Been a strange weekend. Friday was difficult - it's a time of year that is always difficult for me, as it's the anniversary of my Mum's death. The memory of my Mum's last few hours is overlaid with a soundtrack, which is not unusual I guess... except in this case the soundtrack is Comic Relief, which was quietly happening on the unattended TV in Mum's flat six years ago. Surreal. Nope, Red Nose Day doesn't bring joy and laughter in my house - I don't need the pictures of disadvantaged kiddies to depress me, thanks. It was particularly painful this year because RND seems to have been Red Nose Couple-of-months... how did it go on for so long? I am sure it used to be just one day, but the exhortations to "Do something Funny for Money" seem to have been there since just after I took the Christmas cards down. Anyway, it's all over at last... for now. Saturday was the actual anniversary, which I survived, as I usually do, by being very busy, avoiding Facebook (which is full of painful reminders at the best of times), and by being very sure that I am very distracted at the relevant hour - this year I managed to be having an amusing conversation with a sweet lass who works in the local supermarket. She'll never know the difference that her cheerful smiling face made  - by the time I was in the car and saw the clock, the moment was over and I could move on.
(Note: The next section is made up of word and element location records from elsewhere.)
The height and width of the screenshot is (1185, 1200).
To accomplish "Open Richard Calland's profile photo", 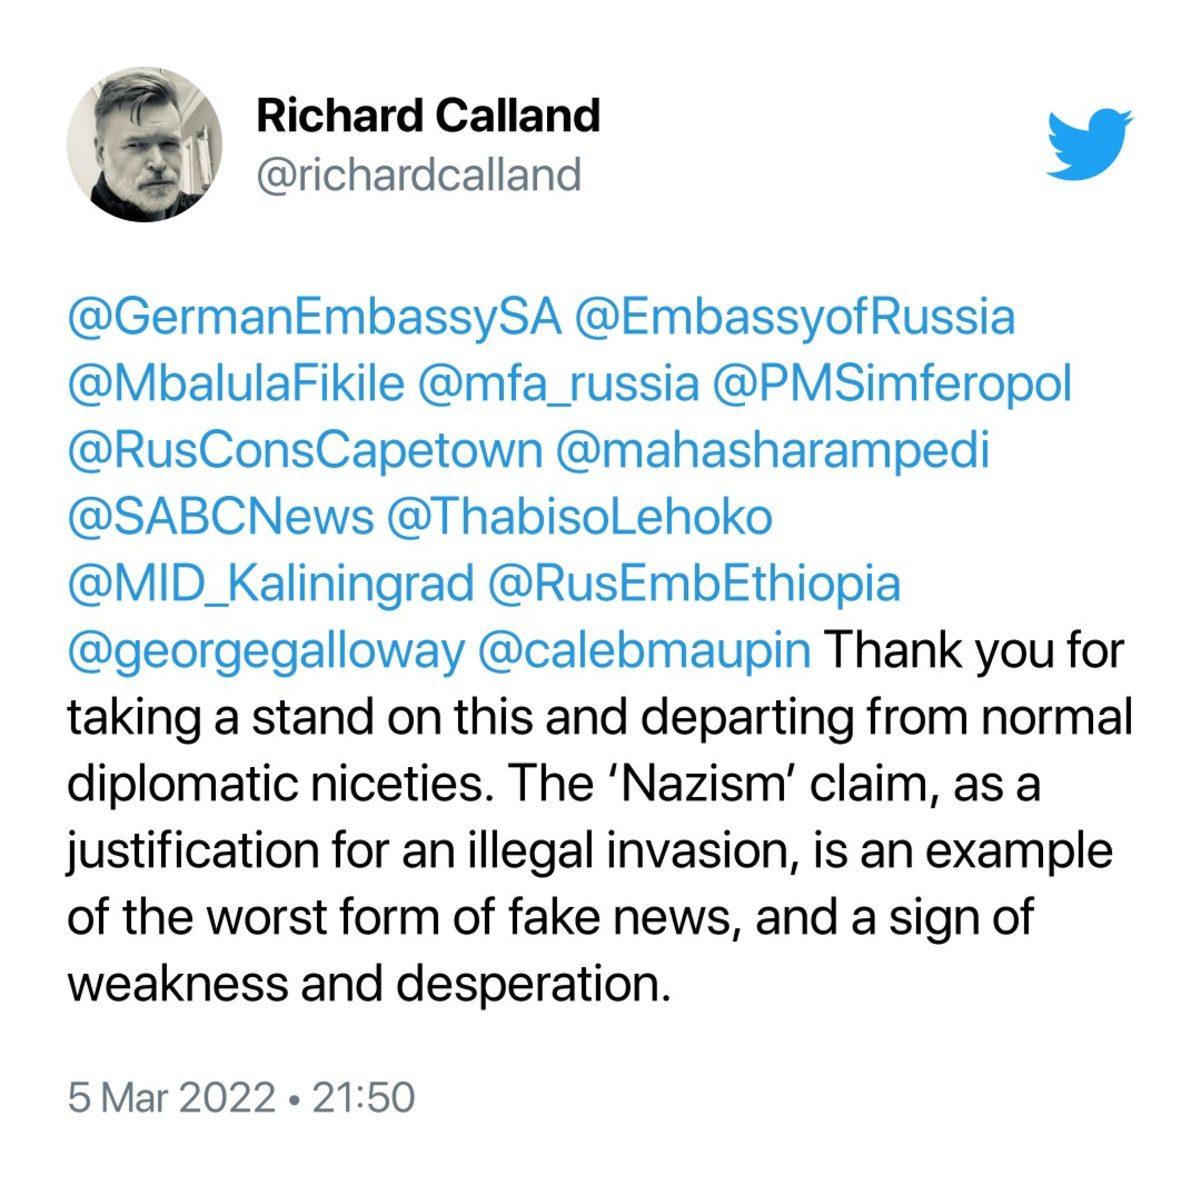I will pos(144,144).
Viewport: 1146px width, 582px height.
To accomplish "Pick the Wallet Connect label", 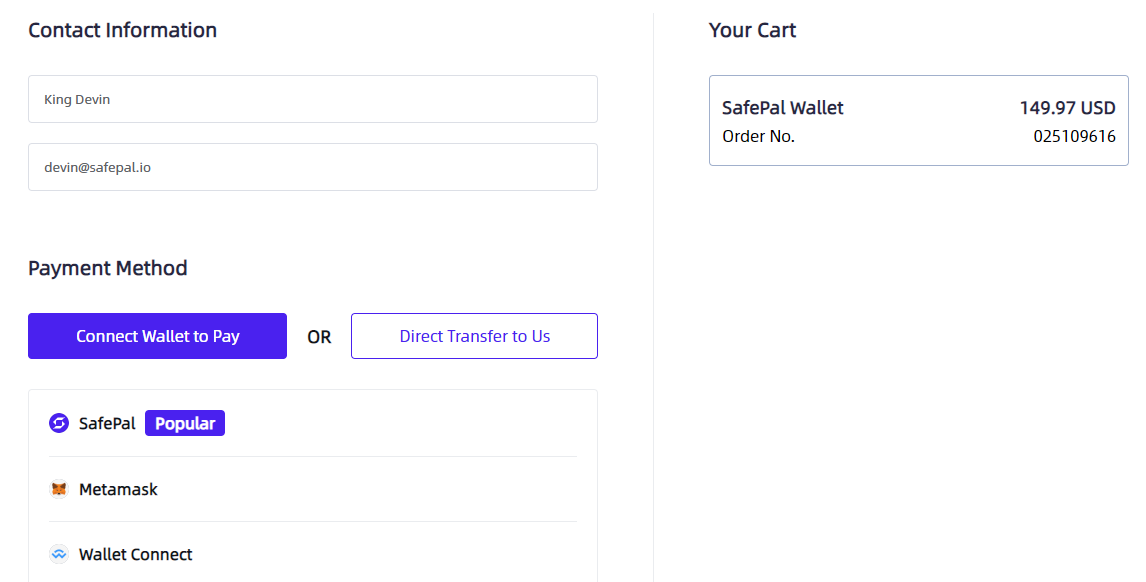I will [135, 555].
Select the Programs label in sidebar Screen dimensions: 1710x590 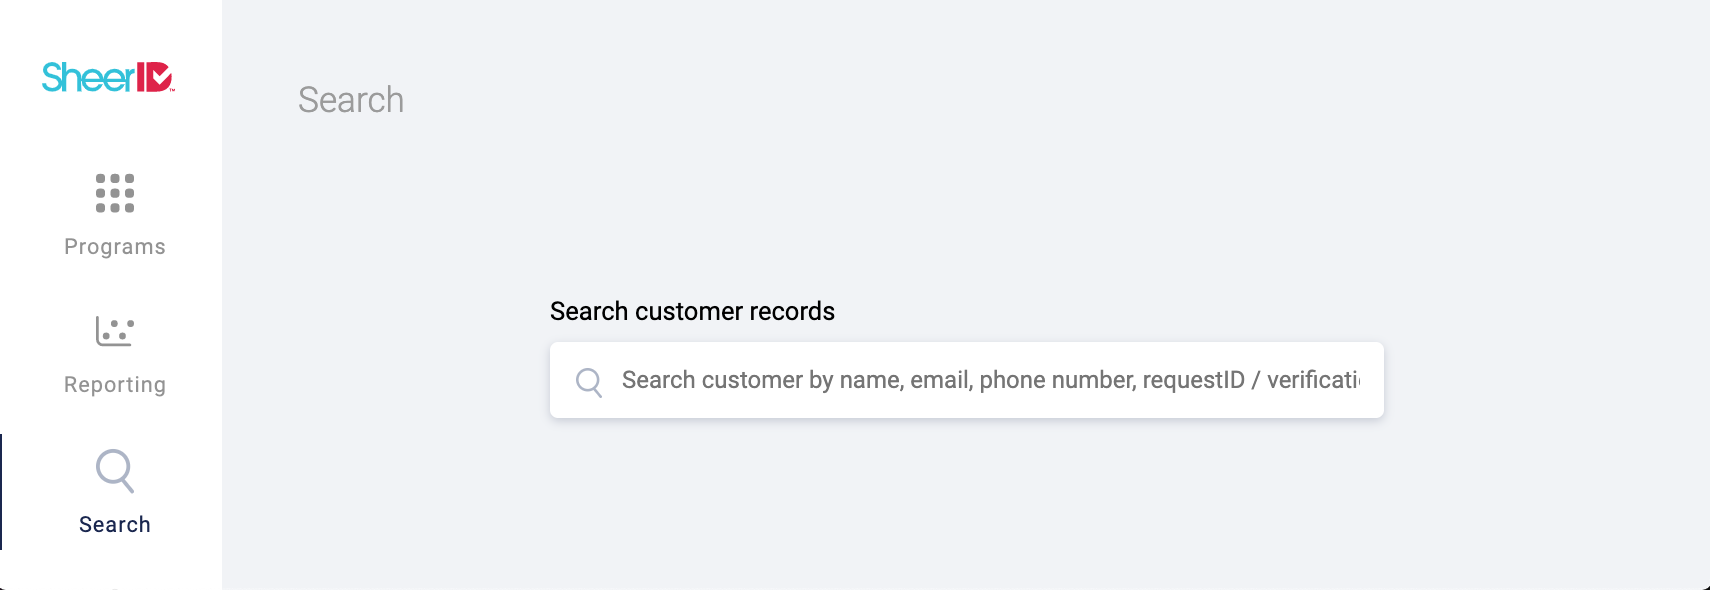pyautogui.click(x=115, y=247)
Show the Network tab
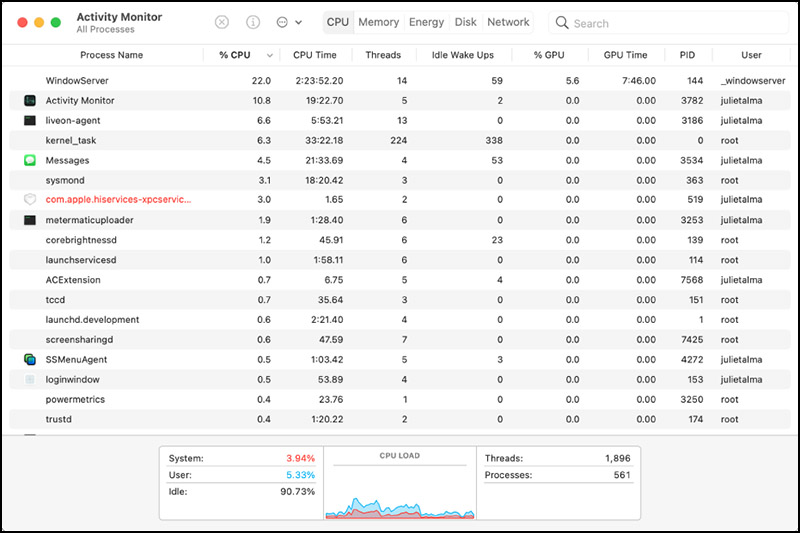The width and height of the screenshot is (800, 533). coord(508,22)
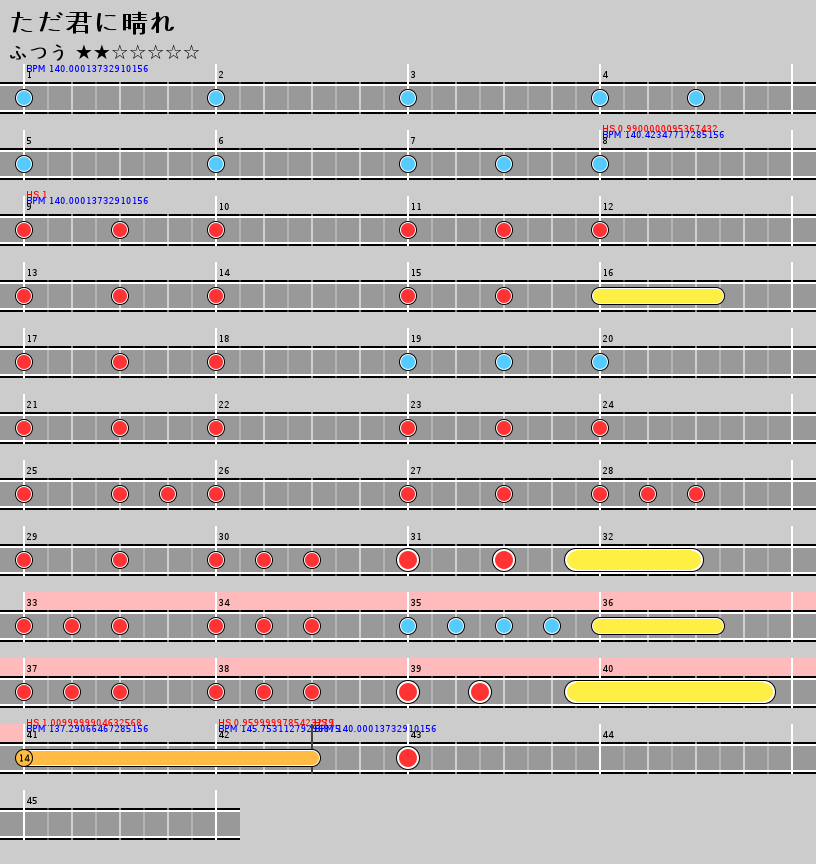Click the third red note in measure 25
816x864 pixels.
168,494
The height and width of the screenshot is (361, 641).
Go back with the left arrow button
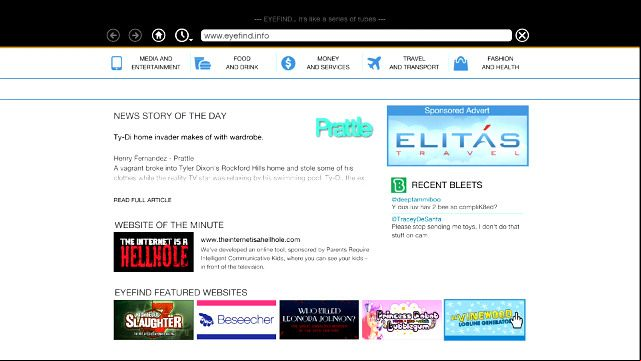(113, 36)
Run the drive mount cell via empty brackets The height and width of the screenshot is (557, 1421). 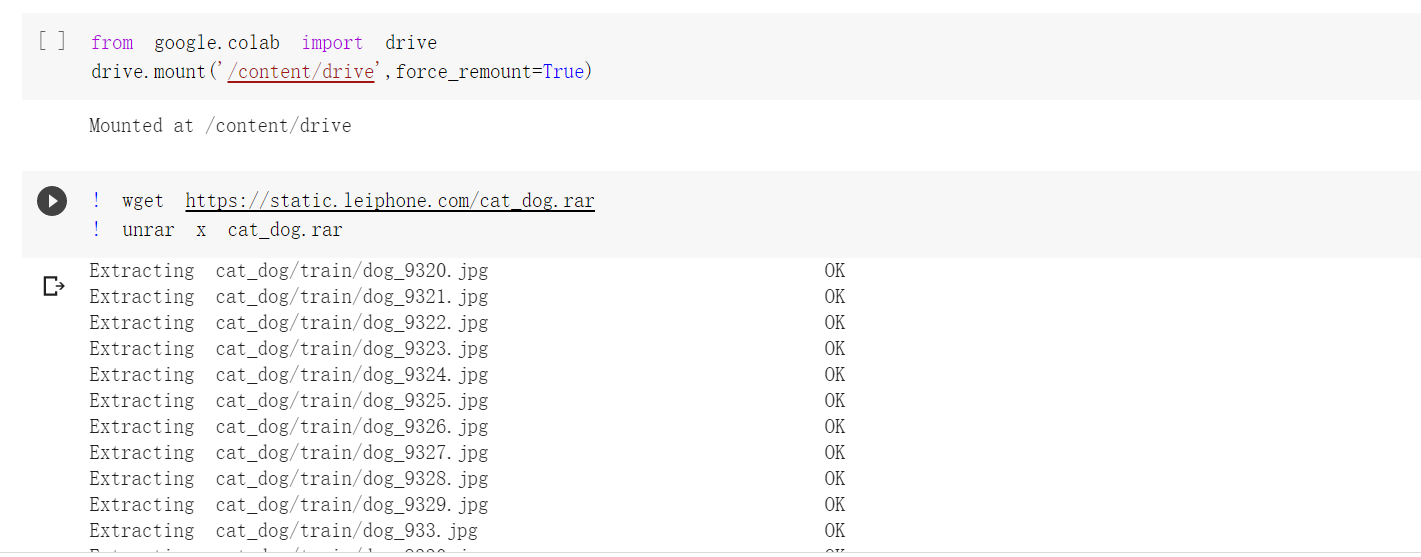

Today was a bit of a milestone in its own way... I finally got rid of the sharps bin that's been on the shelf in the hall for the last two-and-a-bit years. All the way through the chemo I had to stick myself with various drugs - one to boost my immune system, and another to stop blood clots forming around the line in my arm; these came in tidy pre-filled syringes, so I had a nice yellow bucket in which to dump them. This was supposed to be collected by the local council's cleansing team. Except I forgot to put it out on the doorstep, it never made it past the shelf in the porch. So I rang them back and apologised, and then forgot to put it out again... at which point something got stacked on top of it, then something else... Eventually, a couple of years later I decided it was time to spring clean, and there it was in the corner, all bright and yellow. I called the council again, and made another appointment for it to be collected... I even managed to remember to put it outside the previous evening. The trouble was, of course, that it started snowing, and the cleansing team had a real struggle to get anything done all week. The bin sat on my doorstep like an embarrassing...I'm not sure what really. But embarrassing. Anyway, at about 11 this morning the doorbell rang, and a smiley man in a yellow waistcoat waved a new sharps bin at me and said "Did you want a new one then?" I smiled back and said "Er... Nah, thanks". He smiled, got in his van and drove off, taking with him another marker of the difficult days.
Little things, teeny markers - but important, somehow.